At some point, it dawned on me that when the judgemental voice wasn’t there, everything was easier. We connected more easily, they believed in themselves more and I felt enthusiastic about sticking with them through whatever tough stuff they were tackling.

It finally hit me that I needed to shape my relationship with myself to be kinder and more compassionate if I wanted to have access to the version of myself who behaved like the kind of mum I wanted to be.

And that is how the 60-minute retreat was born.

What is a 60-minute retreat?

On a meditation course I attended last year, the teacher likened those judgemental thoughts to the waves on the ocean. It’s easy to let them become the focus and think you have to battle them but it’s futile. A much more productive approach is to recognise that the deeper water beneath the waves is calm. Find your way there and you leave the waves behind.

The 60-minute retreat is about leaving the waves behind for an hour and making your way to waters that feel ‘better’. In doing so, you accept that the surface water remains but for this hour, your focus is on something that feels different.

It’s not about forcing yourself to feel something you don’t feel. Instead it’s about creating a space for yourself in which you engage in thoughts and activities that bring the calmer water into focus for you and therefore allow the associated better feelings to emerge.

Your focus remains in the moment. It doesn’t matter if the feelings don’t persist throughout the day. The only goal is to create a space in your day devoted to better feeling thoughts.

The great thing about allowing yourself to drift to these calmer waters is that you eventually come to see the waves differently and when that happens, the magic really begins.

Creating your Retreat:

Before you start your first retreat:

  1. Get a journal. Pick one you’ll enjoy writing in, ideally dedicated specifically to your retreats and not used for other purposes.
  2. Decide when and where you’re going to do your first retreat. The goal is to give yourself enough time and space to get to the calm depths. This is your break from life’s problems, patterns and chaos so choose a time and place that provides this freedom.
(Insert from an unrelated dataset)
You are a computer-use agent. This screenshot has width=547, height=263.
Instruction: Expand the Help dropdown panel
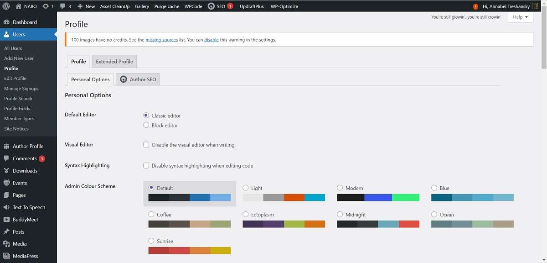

Either before your first retreat or as part of your first retreat:

  1. Write about how you’d like to feel. Describe situations that come to mind – work, family, the moments when you look in the mirror, anything at all. It is important that you write about what you want not what you don’t want. E.g. “I look in the mirror and I feel proud of my strong body,” rather than, “I stop judging myself for my fat thighs.” Keep writing the good stuff until you can picture it. Notice how you feel as you write.
    • Click HERE to download Free PDF Coaching Questions Worksheet to help prompt your thoughts
  2. Read back through what you’ve written and choose one of the following activities:
    • Circle or underline the feelings and emotions you’ve picked out and choose one of these to become the theme of your next retreat.
    • Answer this question: How would I need to feel on a regular basis if I’m to create this life for myself? Theme your next retreat around your answer.

Running your Retreats

Setting the scene

Environment plays a massive role in our experience of thoughts and feelings. Enjoying a retreat is much easier to do in a clear space with natural light and no distractions. The experience is enhanced by the inclusion of anything that contributes positively to the feelings you wish to cultivate.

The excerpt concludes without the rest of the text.